Before today’s decisions in Holtz and Goldberg, we applied a third standard for deciding when a contract or fiduciary claim might be preempted. In Kurz v. Fidelity Management & Research, 556 F.3d at 641, and Brown v. Calamos, 664 F.3d 123, 127 (7th Cir. 2011), we signaled that SLUSA would not preempt contract claims. In Brown, we addressed the problems I discuss here. We allowed considerably more room for contract class actions, but under a standard that is difficult to administer. Brown requires a court to look at a complaint and to prophesy whether “it is likely that an issue of fraud will arise in the course of the litigation.” 664 F.3d at 128-29.

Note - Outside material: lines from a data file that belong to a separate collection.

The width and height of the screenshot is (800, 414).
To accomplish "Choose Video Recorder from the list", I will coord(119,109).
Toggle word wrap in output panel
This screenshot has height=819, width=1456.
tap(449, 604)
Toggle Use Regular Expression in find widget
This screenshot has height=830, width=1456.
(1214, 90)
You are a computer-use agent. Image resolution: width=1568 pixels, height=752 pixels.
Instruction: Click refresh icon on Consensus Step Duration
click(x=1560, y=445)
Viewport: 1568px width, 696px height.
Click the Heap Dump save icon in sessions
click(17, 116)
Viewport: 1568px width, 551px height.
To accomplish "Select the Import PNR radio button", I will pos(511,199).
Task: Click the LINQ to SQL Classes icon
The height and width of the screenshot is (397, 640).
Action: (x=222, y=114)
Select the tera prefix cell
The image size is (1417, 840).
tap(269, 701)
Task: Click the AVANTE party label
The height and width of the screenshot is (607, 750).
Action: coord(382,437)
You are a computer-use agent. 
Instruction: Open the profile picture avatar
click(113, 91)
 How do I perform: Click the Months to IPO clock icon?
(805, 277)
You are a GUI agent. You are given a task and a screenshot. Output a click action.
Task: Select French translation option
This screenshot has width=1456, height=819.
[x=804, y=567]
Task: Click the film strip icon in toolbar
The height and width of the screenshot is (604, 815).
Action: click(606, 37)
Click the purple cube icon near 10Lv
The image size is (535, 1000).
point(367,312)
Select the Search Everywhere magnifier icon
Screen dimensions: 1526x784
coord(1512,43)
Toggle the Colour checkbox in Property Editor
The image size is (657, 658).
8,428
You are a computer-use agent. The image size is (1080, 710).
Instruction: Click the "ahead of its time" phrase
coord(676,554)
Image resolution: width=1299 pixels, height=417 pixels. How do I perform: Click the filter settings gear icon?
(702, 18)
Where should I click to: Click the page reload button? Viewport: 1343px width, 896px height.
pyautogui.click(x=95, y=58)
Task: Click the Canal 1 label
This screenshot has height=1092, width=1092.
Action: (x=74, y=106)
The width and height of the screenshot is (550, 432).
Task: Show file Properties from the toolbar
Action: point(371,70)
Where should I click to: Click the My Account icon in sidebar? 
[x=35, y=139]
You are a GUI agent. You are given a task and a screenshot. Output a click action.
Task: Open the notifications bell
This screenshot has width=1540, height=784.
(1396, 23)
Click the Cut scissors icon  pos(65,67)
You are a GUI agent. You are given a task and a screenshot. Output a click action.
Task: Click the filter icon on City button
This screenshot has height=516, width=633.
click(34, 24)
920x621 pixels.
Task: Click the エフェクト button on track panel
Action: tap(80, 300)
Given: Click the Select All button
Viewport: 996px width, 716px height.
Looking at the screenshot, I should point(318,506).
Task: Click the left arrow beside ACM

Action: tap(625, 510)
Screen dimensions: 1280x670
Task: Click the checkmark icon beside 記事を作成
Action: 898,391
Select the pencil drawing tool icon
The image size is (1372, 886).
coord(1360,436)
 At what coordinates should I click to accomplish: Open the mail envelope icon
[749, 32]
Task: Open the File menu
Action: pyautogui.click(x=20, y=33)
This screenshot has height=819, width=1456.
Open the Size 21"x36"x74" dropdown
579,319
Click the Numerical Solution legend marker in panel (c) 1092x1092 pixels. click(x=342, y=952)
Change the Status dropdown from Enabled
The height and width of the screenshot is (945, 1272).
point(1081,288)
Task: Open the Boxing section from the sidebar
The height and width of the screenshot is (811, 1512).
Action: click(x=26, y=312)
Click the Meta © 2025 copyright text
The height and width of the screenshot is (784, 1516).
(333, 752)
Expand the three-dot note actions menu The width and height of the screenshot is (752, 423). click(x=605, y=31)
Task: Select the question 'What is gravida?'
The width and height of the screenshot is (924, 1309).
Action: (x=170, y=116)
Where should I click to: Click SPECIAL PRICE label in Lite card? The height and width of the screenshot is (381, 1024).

While I believe plaintiff should prevail here under the better rule adopted by the Second, Ninth, and Third Circuits, plaintiff should also prevail under Brown. Her breach of contract claim requires her to show only that the contract with the bank authorized certain fees and that the bank breached the contract by charging additional fees (in the form of retaining the “sweep fees” paid for the investment of plaintiffs’ funds). There is no need for fraud to become an issue.
In both this case and Holtz, however, my colleagues go beyond the Brown standard and adopt a new, fourth standard that is different from any other circuit’s approach. Under Goldberg and Holtz, now, virtually any breach of contract claim is preempted. If the defendant had told the plaintiff what it was actually doing, the plaintiffs acquiescence could have been treated as a modification or waiver of the relevant contract terms. Thus can virtually any breach of contract claim by the customer of a securities firm be transformed into a doomed securities fraud claim that must be dismissed.
My colleagues offer a couple of interesting exceptions, though. One is for negligent breaches of contract, “by mistake.” Holtz, 846 F.3d at 932. Why the defendant’s state of mind should matter to a breach of contract claim is not explained, as a matter of either contract law or federal securities law. SLUSA surely preempts claims for negligent misrepresentation as well as those for intentional fraud. (Recall that SLUSA preemption does not include a scienter requirement.) This proposed exception has no apparent basis in the text of SLUSA and seems entirely arbitrary.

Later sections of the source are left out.